_Problem description_
State how many lines in the following entries hold the word "will". The reply is that number only.

_Exercise materials_
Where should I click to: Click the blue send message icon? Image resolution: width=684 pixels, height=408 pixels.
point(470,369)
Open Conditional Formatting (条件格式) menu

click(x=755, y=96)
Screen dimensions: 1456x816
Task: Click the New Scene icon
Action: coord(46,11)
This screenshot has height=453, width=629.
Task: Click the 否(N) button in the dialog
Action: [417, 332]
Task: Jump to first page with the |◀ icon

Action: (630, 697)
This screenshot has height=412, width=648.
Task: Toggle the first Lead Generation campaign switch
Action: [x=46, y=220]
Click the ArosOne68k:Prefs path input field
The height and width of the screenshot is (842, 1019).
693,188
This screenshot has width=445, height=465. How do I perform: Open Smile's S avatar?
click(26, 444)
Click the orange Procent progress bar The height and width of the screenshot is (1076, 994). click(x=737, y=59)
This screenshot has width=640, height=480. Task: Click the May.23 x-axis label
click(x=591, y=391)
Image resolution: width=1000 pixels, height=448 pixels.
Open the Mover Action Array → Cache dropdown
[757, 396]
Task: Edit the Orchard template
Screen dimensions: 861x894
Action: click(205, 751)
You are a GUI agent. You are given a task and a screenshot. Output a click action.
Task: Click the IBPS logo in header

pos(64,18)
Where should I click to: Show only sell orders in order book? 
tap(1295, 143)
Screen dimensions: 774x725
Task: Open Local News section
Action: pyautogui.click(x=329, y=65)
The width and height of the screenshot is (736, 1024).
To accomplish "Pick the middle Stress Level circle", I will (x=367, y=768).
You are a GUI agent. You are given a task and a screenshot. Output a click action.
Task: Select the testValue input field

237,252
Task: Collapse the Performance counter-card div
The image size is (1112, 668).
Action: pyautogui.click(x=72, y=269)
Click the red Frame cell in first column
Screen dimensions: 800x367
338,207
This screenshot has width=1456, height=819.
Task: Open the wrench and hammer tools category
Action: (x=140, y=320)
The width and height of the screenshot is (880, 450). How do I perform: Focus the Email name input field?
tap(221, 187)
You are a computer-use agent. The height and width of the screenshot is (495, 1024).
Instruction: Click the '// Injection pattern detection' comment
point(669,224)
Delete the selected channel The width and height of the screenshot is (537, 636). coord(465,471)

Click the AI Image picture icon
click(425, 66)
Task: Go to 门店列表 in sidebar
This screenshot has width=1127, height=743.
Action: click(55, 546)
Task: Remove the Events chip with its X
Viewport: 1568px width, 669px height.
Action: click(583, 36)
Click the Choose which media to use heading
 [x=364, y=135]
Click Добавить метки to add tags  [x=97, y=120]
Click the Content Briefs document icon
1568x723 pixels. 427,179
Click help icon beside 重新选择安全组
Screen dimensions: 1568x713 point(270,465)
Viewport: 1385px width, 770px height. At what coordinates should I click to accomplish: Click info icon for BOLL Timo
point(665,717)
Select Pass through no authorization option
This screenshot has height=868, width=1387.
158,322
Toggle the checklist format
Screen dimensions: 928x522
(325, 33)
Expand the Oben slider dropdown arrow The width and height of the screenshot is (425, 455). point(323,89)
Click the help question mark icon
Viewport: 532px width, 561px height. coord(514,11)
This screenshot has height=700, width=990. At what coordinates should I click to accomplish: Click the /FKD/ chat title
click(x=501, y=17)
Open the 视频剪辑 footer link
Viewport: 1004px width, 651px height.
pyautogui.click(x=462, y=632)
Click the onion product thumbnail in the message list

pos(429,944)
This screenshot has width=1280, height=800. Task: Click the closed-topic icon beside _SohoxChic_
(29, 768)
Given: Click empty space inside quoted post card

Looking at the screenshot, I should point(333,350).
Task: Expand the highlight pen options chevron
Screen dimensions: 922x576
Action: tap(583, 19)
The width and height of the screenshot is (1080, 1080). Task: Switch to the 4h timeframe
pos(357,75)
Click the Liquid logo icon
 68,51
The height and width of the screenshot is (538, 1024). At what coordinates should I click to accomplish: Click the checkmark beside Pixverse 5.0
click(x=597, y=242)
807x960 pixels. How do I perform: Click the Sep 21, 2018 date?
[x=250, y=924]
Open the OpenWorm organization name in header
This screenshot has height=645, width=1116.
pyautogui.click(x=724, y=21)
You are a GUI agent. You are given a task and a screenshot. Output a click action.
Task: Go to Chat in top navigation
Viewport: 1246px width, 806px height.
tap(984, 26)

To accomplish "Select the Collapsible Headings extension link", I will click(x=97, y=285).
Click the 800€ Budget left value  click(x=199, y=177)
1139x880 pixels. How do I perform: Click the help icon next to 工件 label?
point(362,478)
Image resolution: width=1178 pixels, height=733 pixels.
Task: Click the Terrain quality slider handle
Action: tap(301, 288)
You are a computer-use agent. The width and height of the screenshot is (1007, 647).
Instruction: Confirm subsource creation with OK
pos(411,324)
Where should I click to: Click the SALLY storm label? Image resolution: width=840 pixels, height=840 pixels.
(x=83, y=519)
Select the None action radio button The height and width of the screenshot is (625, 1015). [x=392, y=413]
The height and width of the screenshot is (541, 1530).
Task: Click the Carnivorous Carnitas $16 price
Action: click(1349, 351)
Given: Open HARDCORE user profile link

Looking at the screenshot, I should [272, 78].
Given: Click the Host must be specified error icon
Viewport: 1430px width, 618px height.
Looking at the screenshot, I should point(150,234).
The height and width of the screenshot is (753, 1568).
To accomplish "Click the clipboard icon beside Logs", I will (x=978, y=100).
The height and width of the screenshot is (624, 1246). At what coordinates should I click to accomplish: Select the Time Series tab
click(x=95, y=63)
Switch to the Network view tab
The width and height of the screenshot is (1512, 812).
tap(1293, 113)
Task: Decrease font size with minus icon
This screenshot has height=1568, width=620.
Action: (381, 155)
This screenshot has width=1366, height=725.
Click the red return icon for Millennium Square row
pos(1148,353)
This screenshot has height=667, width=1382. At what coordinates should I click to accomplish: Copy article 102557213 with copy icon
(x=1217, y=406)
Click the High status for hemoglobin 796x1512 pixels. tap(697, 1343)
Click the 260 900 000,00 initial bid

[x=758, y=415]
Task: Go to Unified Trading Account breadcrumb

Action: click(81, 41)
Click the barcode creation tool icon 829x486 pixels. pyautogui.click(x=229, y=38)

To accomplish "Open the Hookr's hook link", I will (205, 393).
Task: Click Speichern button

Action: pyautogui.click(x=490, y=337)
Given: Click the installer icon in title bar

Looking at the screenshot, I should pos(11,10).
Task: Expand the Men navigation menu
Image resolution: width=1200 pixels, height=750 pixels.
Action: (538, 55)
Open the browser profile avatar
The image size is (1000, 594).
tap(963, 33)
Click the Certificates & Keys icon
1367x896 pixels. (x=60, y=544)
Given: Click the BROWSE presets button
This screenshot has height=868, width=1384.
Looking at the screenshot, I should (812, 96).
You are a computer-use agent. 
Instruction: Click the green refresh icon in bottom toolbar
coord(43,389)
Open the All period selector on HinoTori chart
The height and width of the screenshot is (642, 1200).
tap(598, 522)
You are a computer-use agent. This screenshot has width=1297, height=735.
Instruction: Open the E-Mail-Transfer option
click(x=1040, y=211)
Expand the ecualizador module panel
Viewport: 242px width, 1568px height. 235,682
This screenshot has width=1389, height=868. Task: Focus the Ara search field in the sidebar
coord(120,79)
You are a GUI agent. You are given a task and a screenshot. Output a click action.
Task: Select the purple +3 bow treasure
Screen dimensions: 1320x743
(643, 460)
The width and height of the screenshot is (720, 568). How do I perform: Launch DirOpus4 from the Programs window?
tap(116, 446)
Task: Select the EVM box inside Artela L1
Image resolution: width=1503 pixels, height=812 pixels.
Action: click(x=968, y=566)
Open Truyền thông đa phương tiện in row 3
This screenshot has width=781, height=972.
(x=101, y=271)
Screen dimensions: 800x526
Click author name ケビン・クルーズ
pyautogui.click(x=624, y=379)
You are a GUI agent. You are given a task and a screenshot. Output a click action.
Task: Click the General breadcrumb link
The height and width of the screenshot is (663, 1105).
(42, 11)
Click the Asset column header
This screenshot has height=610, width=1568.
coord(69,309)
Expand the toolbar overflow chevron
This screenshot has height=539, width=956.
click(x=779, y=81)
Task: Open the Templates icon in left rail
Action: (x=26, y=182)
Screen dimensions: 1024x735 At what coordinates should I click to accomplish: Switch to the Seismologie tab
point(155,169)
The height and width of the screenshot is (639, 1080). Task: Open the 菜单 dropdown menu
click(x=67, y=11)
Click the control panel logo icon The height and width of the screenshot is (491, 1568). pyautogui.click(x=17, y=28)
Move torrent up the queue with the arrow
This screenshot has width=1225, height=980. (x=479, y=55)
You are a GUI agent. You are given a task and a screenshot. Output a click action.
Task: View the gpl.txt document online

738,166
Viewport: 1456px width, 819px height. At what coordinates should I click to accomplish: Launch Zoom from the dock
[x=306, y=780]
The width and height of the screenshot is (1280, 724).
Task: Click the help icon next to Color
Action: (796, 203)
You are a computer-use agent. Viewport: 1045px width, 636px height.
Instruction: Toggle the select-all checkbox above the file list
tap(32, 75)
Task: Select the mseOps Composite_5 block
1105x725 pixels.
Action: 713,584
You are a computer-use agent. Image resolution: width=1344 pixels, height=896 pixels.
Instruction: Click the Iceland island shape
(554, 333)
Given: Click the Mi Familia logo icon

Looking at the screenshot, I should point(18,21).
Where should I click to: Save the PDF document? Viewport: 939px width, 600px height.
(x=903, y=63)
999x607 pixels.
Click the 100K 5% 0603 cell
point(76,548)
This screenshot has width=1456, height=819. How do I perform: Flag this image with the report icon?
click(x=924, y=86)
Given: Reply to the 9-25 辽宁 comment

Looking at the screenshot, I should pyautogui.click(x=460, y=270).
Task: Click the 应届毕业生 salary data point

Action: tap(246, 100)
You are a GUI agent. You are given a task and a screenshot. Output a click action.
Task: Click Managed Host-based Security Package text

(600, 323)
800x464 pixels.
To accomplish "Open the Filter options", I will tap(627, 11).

_Task output_
5